# Conversion of voltage or current sources to Laplace transform equivalent

#### ptzmm

Joined Oct 6, 2014
2
Hello all,
I am really having a hard time understanding Laplace transform conversion of independent voltage or current sources. I understand that for voltage or current connected in series with the switch, we can assume this as step function and after conversion to Laplace transform, result will be V/s or I/s according to wiki (the first picture).
However, in this particular homework, there is no switch being connected to 10A current source. I don't know whether Laplace transform equivalent is simply 10A or (10/s)A.
Would you mind helping me to clear my doubt?
Thank you.  #### t_n_k

Joined Mar 6, 2009
5,455
In the case of the 10A source in the lower circuit the 10A source has two roles.
Before time t = 0 seconds it sets the initial conditions in the circuit. One assumes it has been supplying current for an infinite time prior to the switch 'S' being opened at t=0 seconds.
After time t = 0 seconds when the switch 'S' opens, it contributes to the transient response.
So it will still be assigned as 10/s A in the Laplace domain for the purpose of finding the transient response from t=0 onward.
In the situation where the source is intended to be connected to a circuit at t=0, then one would place the source in parallel with a switch which opens at t=0, when it is explicitly intended to show the current is supplied only at that time.
Alternatively, the current might be denoted as 10u(t) A, where the function u(t) is the Heaviside unit step function and which formally denotes that the 10A current "exists" only for t>=0 seconds.

• ptzmm

#### ptzmm

Joined Oct 6, 2014
2 This is the question asking voltage across switch at t>0.
When considering for initial conditions, should equivalent circuit look like this as capacitors are open circuit under DC conditions? Since resistance of the switch is unknown, no matter what the current will be (in this case 10A), the initial condition of Vs will be 0.
Is my assumption correct?
Thank you.

#### t_n_k

Joined Mar 6, 2009
5,455
No that is definitely not the correct equivalent circuit for initial conditions.
The value initially seen across the switch when opened will be the voltage across the right hand capacitor. What do you think this capacitor voltage will be, immediately before the switch is opened?
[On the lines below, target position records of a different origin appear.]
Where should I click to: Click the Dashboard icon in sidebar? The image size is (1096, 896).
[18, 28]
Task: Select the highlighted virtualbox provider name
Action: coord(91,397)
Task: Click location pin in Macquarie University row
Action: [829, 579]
Hence immediately after? Remember a capacitor voltage cannot change instantaneously.

#### Jun Wei

Joined Oct 6, 2014
1

#### MrAl

Joined Jun 17, 2014
10,590
Hi,

As tnk is pointing out, first you have to solve for the initial conditions across each capacitor before the switch is opened. So you basically have two circuits to solve: one where the switch is closed (can caps have infinite time to charge up to their appropriate voltages) and one where the switch is just opened (which will require knowing the two cap voltages from the previous circuit).

#### WBahn

Joined Mar 31, 2012
29,149
The key to getting this straight is to remember that you are working with the single-sided Laplace transform, which means that the circuit component you are transforming is, by definition, forced to be zero for all time less than zero. When you have a circuit element that is not zero for t<0 AND that fact influences the behavior of the circuit for t >= 0, you have to add in additional elements that serve to impose the initial conditions at t=0.